* [Request] Reproduce the stretch of the entries below from the line containing "The height and" through the line containing "pyautogui.click(x=500, y=896)", leaving every character unchanged.

(Saved data entries)
-=-=-=-=-

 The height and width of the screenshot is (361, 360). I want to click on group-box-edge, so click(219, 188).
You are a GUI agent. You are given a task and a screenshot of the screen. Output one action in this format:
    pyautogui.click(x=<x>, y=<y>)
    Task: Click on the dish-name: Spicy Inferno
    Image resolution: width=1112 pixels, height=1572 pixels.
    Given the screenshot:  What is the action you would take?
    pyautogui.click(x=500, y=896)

-=-=-=-=-

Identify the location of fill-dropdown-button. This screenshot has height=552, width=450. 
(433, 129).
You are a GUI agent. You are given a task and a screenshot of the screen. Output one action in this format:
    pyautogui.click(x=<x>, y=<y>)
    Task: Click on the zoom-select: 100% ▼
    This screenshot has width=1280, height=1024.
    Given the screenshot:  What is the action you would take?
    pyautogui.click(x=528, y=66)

-=-=-=-=-

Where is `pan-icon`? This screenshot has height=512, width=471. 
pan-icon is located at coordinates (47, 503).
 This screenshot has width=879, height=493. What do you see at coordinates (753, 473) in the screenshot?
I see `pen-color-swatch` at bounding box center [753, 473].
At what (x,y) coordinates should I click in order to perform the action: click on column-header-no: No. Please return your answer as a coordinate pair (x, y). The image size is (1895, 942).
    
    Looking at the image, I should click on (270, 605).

-=-=-=-=-

* [Response below]
 The height and width of the screenshot is (361, 360). I want to click on group-box-edge, so click(219, 188).
You are a GUI agent. You are given a task and a screenshot of the screen. Output one action in this format:
    pyautogui.click(x=<x>, y=<y>)
    Task: Click on the dish-name: Spicy Inferno
    Image resolution: width=1112 pixels, height=1572 pixels.
    Given the screenshot:  What is the action you would take?
    pyautogui.click(x=500, y=896)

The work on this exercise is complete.